Ein Theaterabend mit der renommierten iranischen Schauspielerin Nazafarin Kazemi, die 2019 aus ihrem Land flüchtete, nachdem sie dort Arbeitsverbot bekam. Ich höre euren Atem ist kein biographisches Stück über die Hauptdarstellerin. Es handelt sich um einen frei geschrieben Text nach wahren Erlebnissen und Begebenheiten, inspiriert von der Geschichte einer geflüchteten Schauspielerin.
Kritik
"Der franco-iranische Autor und Regisseur Pedro Kadivar zeigt, dass das Bedürfnis nach Ausdruck universell ist. In bestechend einfachen, dabei hoch verdichteten Szenen leuchtet er existenzielle Erfahrungen aus. Und er hat die Hauptrolle seines Einpersonenstücks mit der in Teheran geborenen Theater-und Filmschauspielerin Nazafarin Kazemi wunderbar besetzt. Auf der Bühne wie im wahren Leben kämpft sie um politisches Asyl und darum, ihren Beruf weiter ausüben zu können und zu dürfen.
(...)
Wer, in dieser Welt, sucht und braucht nicht Zuflucht? Kadivar, pathosresistent, hat ein untrügliches Gespür für menschliche Nöte und Grenzsituationen.

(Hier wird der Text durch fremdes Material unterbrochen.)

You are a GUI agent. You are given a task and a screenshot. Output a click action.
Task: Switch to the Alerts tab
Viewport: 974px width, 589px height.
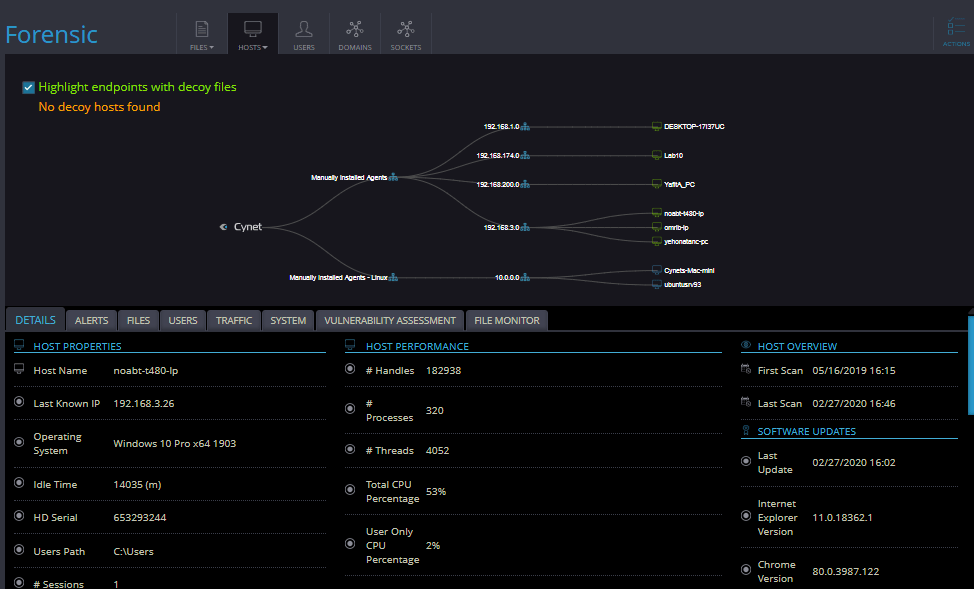[x=92, y=320]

„Ich höre Euren Atem“ ist ein streng komponiertes, von Thomas Gerwin mit stimmungsvollen Klangkompositionen unterlegtes Stück, das fluide zwischen Szenen, die auf das innere Erleben zentriert sind u nd solchen, die die Mühlen der Bürokratie veranschaulichen, changiert. 90 Minuten, in dem ein die Unsichtbarkeit fürchtender Mensch ins Helle tritt, ins Zwielicht und ins Dunkel. Was bleibt, sind Stimme und Atem."
Sigrid Brinkmann
Inhalt
Ein Stück über Flucht als Notwendigkeit und Überlebenskunst. Über eine Minderheit unter den Geflüchteten und über die Wahrnehmung Europas durch von Fern geflohene Augen und Ohren.
Das Stück basiert auf einer Reihe von Interviews mit LGBTI*-Geflüchteten in Berlin und ist durch die gemeinsame Arbeit mit den Schauspielern entstanden. Es geht um Fluchtgeschichten nach Europa, von der Ankunft in Deutschland, sowie von dem Asylantrag und den ersten Erlebnissen im Flüchtlingsheim. Die Spezifität der LGBTI*-Geflüchteten und ihre besonderen Schwierigkeiten im Asylprozess stehen dabei im Fokus.
Autor und Theaterregisseur Pedro Kadivar (Kleines Buch der Migrationen, Unendlich ist die Nacht) erforscht Ausdrucksweisen, die es ermöglichen, über Zugehörigkeiten zu sprechen und Themen wie Teilhabe und Selbstbehauptung in den Blick zu nehmen.
Das Stück "Kunst der Flucht" wurde im Berliner Gorki Theater uraufgeführt und im Theater Erfurt 2021 wieder aufgenommen.